Friday, July 19, 2019

2019 Drama Films: Drive-Thru

Drive-Thru by Lauren Simpson
Los Angeles, CA (Milwaukee Premiere)

Running Time: 11 minutes
Screening Time: Sat, Sept 7th 6:45pm

Andi is super into Ben – they’re two months into a new relationship and connecting on every possible level. One night, on their way back to his apartment to hang, Ben abruptly turns into a fast food drive-thru, where he takes the opportunity to get something important off his chest. Caught off guard, Andi has to make a difficult decision.


Director's Bio:

Lauren is a Los Angeles based producer and writer whose credits span music video, commercial, narrative and virtual reality formats.

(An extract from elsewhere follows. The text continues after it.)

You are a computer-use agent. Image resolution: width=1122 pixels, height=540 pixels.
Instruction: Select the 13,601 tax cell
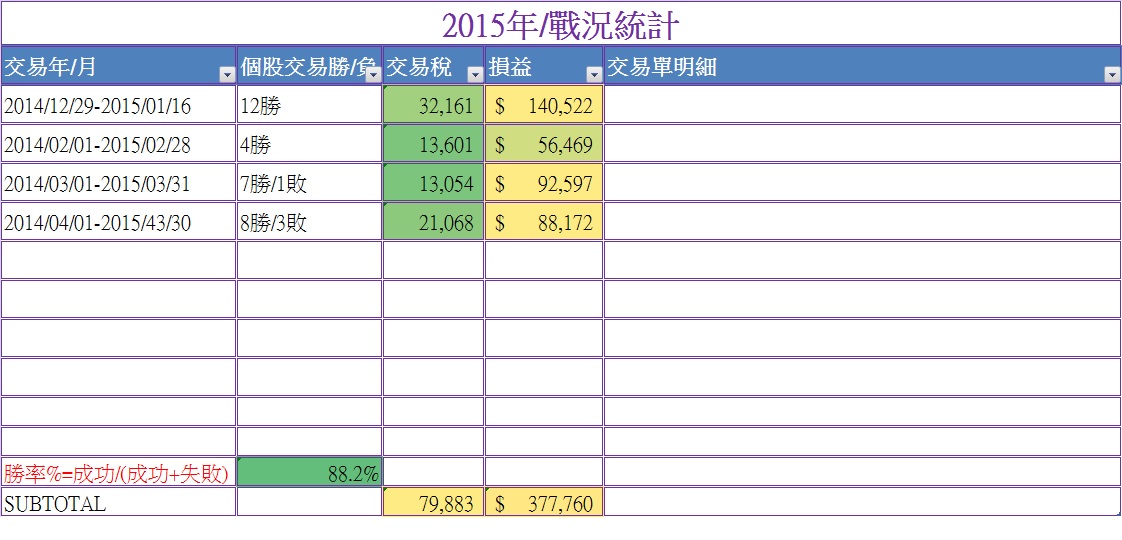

In 2016 she partnered with Google's then principal filmmaker for VR, Jessica Brillhart, and produced BEETHOVEN'S FIFTH, a VR collaboration with the Philharmonia Orchestra of London and NASA JPL that won Best Music VR Experience at Raindance Film Festival 2017 and screened at the SXSW Conference 2018.

In late 2017, Lauren joined Amazon Studios, where she currently produces bonus content experiences for Prime Original series and movies. In Early 2018, she produced the short film SWEET MERCY for director and Nicholl Fellowship winner Michele Atkins, which was an Official Selection at SCAD Savannah Film Festival 2018 and won Best International Short film at Overcome Film Festival 2018.

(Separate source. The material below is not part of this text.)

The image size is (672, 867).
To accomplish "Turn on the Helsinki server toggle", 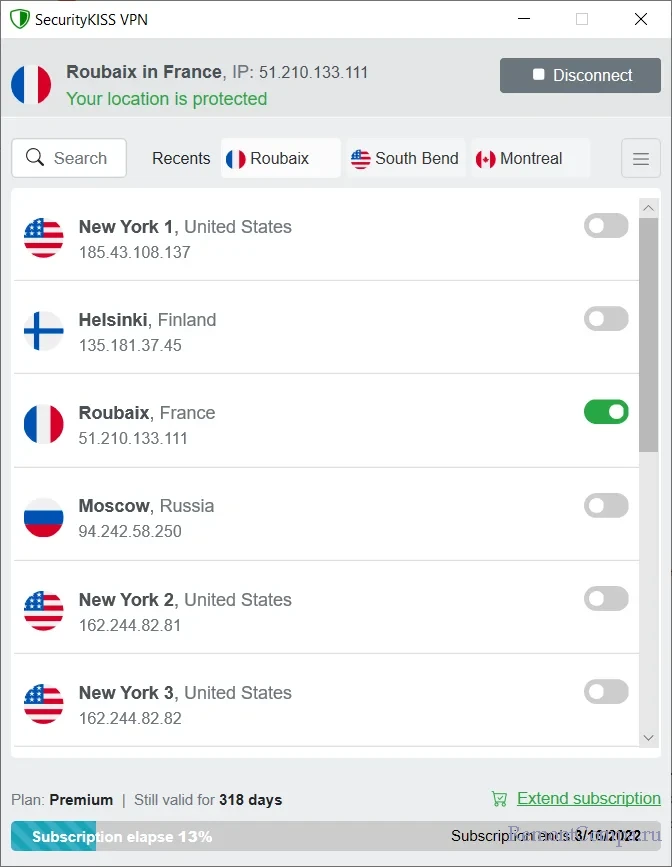I will tap(606, 319).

DRIVE-THRU is Lauren's directorial debut.

Director's Statement:

When I read the screenplay for DRIVE-THRU I was struck by the authenticity of the story. My friend Haley has always self-identified as confident, direct and assertive but, in writing this short film, she decided to mine a part of herself that only comes to the fore in romantic relationships.

DRIVE-THRU explores Haley’s real-life tendency to take the path of least resistance and “play it cool” in moments when she’s been undervalued by her partner. Recognizing the universality of this particular narrative gave her the confidence to write a very personal film, and her collaboration with Taylor Miller yielded a piece that tells a poignant, uncomfortable truth.

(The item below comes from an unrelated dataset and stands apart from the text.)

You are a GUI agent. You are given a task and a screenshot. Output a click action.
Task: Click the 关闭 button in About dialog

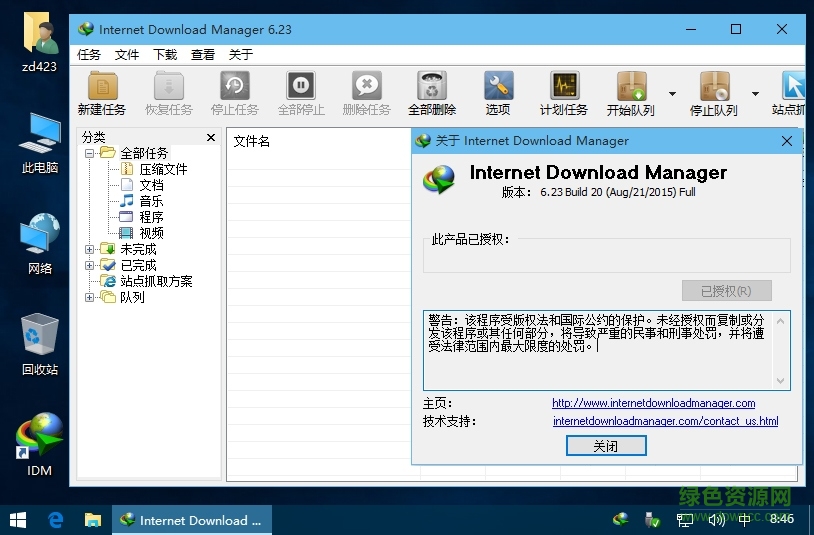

The story is essentially one scene, unfolding in a confined space, but its three acts, relatable protagonist and compelling antagonist were obvious to me on the page. I had a crystal clear image of the tone and visual style that would bring the script to life. This is why, after years of supporting filmmakers as a producer, I felt compelled to take the reins and step into the director role for the first time.

DRIVE-THRU asks a specific question: 'When vulnerability is seen as a weakness, can you muster the courage to be honest about your pain?' While the set-up almost conjures romantic comedy conventions, the film’s ending forces the viewer to confront a disappointing reality that I think will be hauntingly familiar to audiences everywhere.